3

I have a perl script that must create a file, write a few hundred lines of content to it, then read all the lines it's written and add lines whenever it finds a match based on a separate configuration file. It's not as ideal as just writing all the correct things the first time, but I have a few different use cases that require different lines to be added in different scenarios.

My question is this: would it be better to write the initial file, then read through all the lines in this file and append to it at several different locations? Or should I write the initial file, then read the lines of the initial file, and write them out to a new file adding the new lines as I do so?

I have a rough understanding of how file management happens from the operating systems class I took, and from what I understand I think it could be more expensive to repeatedly have to move the file offset, but I'm not sure if this cost would outweigh the cost of file creation.

I'm aware that the cost difference is likely very trivial for a small text file of only a few hundred lines, but I am more so just curious about what is faster.

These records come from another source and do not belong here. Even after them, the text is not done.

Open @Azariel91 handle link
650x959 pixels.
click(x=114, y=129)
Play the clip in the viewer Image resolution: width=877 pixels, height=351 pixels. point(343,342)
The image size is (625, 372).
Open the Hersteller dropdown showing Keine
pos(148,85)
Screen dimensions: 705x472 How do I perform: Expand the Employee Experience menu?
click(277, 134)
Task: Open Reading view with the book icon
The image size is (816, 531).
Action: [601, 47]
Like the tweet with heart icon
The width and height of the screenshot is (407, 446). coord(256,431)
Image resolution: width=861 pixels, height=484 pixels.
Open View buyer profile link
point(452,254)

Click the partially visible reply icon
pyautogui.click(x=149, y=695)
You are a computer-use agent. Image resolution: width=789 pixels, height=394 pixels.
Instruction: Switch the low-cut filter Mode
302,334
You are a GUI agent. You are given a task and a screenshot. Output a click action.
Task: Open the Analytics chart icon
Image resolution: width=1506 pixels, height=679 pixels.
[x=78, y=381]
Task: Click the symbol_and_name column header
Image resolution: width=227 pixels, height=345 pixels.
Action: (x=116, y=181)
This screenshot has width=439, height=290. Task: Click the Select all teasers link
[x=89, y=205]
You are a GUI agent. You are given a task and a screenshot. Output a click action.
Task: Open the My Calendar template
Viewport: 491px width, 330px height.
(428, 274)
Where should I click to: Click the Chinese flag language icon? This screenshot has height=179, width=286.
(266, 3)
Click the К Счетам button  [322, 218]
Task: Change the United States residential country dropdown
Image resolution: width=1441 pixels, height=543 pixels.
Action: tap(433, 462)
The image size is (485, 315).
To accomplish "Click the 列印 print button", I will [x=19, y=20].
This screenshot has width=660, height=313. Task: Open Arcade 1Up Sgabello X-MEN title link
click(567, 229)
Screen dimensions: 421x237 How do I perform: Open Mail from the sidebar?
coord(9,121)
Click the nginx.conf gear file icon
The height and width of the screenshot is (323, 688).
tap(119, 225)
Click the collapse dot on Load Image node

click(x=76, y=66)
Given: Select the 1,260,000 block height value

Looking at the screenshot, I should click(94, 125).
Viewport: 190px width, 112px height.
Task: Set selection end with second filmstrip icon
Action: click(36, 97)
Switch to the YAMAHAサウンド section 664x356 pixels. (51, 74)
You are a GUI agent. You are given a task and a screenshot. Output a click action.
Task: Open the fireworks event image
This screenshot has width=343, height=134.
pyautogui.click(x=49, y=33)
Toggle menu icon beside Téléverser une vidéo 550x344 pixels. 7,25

Other context that I am not sure is relevant is that the OS is Linux, and that it is a multi user system, although concurrent access to this file should be rare or nonexistent. The file is created by this script, read by a single user afterwards then all but discarded.

  • 2
    You can only append to the end of a file. Writing new data somewhere in the middle overwrites any existing data present at that location. – Shawn Aug 22 '23 at 15:08
  • @Shawn you're right, this was a bit of an oversight on my part. Appending could still be achieved with libraires like Tie::File in perl but this gets pretty complex and requires shifting all the data after the insertion point up which I imagine is quite expensive. – Andrew Makin Aug 22 '23 at 15:20
  • 2
    Yup! I'd say your second approach is the only feasible one of the two. Or keep everything in memory in a list and only write it out to a file at the end. – Shawn Aug 22 '23 at 15:22
  • I'd keep it in memory and go to disk once, when ready. If the content were huge, or was needed on disk even before it's final, that'd be a different situation (but it isn't) – zdim Aug 22 '23 at 17:29
  • Re "*Appending could still be achieved with libraires like Tie::File*", Never use Tie::File. All it does it makes things extremely slower for no gain. (A common use of Tie::File took 30 times longer than doing the same without using Tie::File, I once tested. Oh, but it saves memory, right? No. You might as well load the entire file into memory. It doesn't even make the code simpler, or not much.) – ikegami Aug 22 '23 at 19:19

1 Answers1

4

If it's only a few hundred lines, keep it in memory. That does away with the concurrency concerns too and your data structure won't hit the disk unless you're short of RAM and start swapping.

Dave Hodgkinson
  • 375
  • 4
  • 13